Digging into Dark Data


This is a revival of a post from our archives from 2014, updated slightly but still incredibly applicable today.

Many organizations have sought to extract more value from their data for years. The industry trends and ‘hot technologies’ have evolved over time. Terms like Big Data, data scientists, Hadoop clusters, data science, and more—they’ve all been employed in the search of that nugget of information hiding amidst the clutter that could yield a true competitive advantage.

The list of puns and clichés that come to mind is staggering, so please consider this:

  • Gartner coined the phrase dark data to describe the masses of unstructured information (around 80% of the total by volume) that organizations retain but have no meaningful way of analyzing.
  • The text mining industry has been around for years. It’s continuously improving how people can scour text for information, basically looking for nuggets of gold.
  • Big Data promised a veritable gold rush of insights to enable you to mine your data for those hidden nuggets.

Picks and Shovels

Even though Big Data has gotten even bigger over the years, so many of the technologies on the market only provide picks and shovels when something bigger and more powerful is required. What good is working only with plain text, HTML, and basic documents when the motherlode is buried deep under strata of unstructured data.
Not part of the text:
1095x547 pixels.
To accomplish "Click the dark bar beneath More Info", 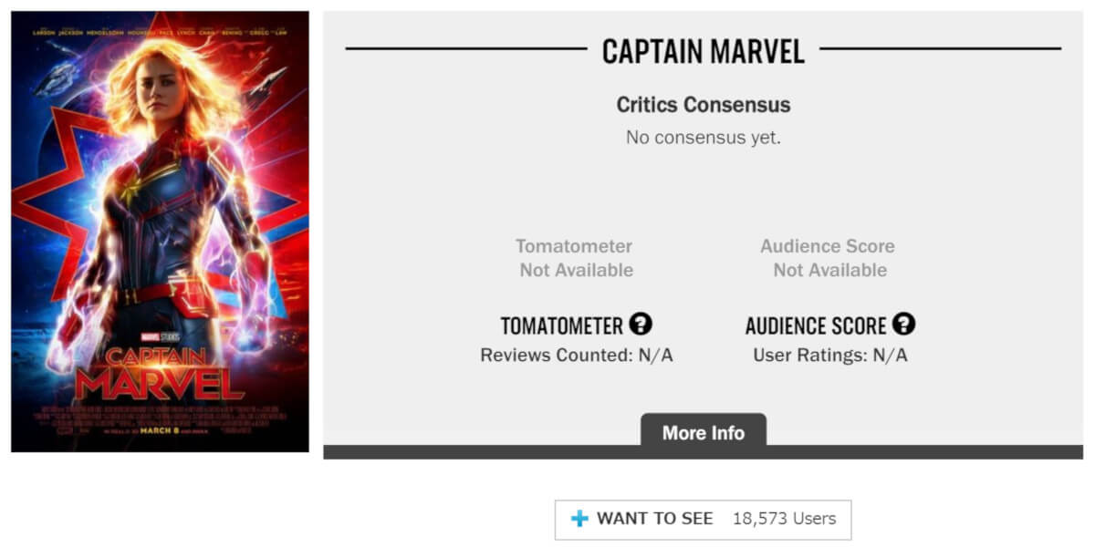I will 704,452.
Without the right tools, most data prospectors—just like the gold rushes throughout history—will come home empty handed.

In my mining analogy, Nuix software is basically akin to a Caterpillar D9 bulldozer—powerful, robust, and capable of getting through a ton of data in a hurry. And while our software has evolved to cover many more scenarios over the years, I’ll be the first to admit it isn’t all things to all people. We play a valuable role in the larger ‘mining’ operation.
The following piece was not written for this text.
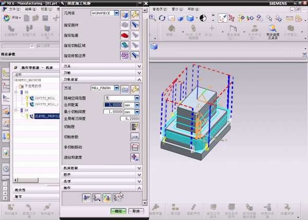
Task: Click the specify trim boundaries icon
Action: tap(125, 55)
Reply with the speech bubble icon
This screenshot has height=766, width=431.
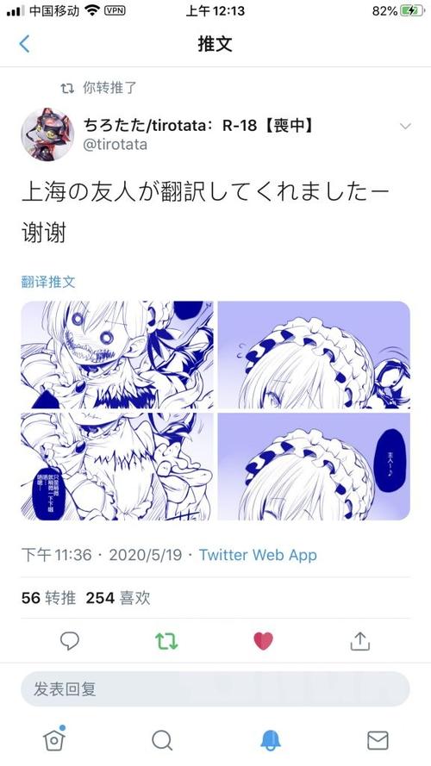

Consider this. What is the raw material for analytics platforms? It’s text. There are entire disciplines focused on ‘textual analytics’ and ‘text mining.’

But have you ever wondered where they get the text for analysis? Hadoop may be a powerful and versatile analytics platform, but try getting it to work with information stored in an email archive. If you’ve tried, my guess is you struggled to come up with usable text.
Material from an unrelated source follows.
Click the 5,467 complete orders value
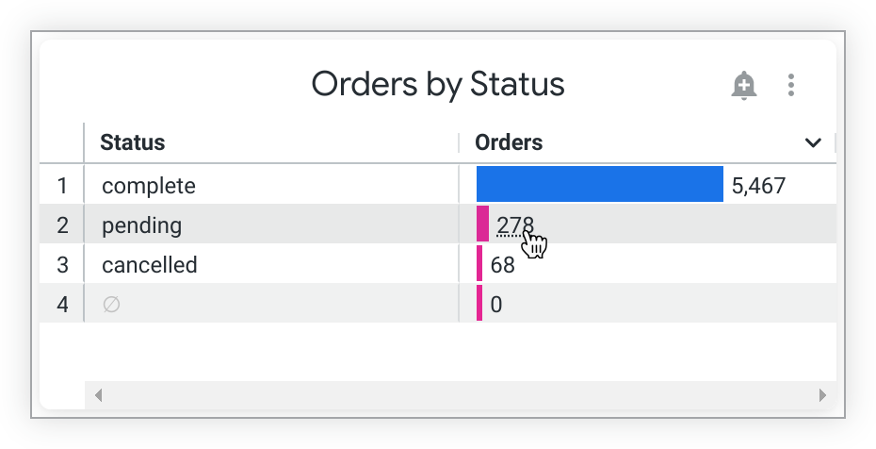The height and width of the screenshot is (449, 876). click(x=757, y=186)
Obviously, I’m not proposing that Nuix can replace you analytics platform. Far from it! I do want to get you thinking about what you could do if you had more text to feed that platform, text that might be hidden ‘in the dark.’

Think of the potential insights you could glean from your old emails or maybe terabytes of user documents. Maybe you’d look for fraud; or try to find those groups of people who are like canaries in the coal mine, acting as the leading indicators of a new market trend; or dig around for great new product ideas that got lost in the shuffle.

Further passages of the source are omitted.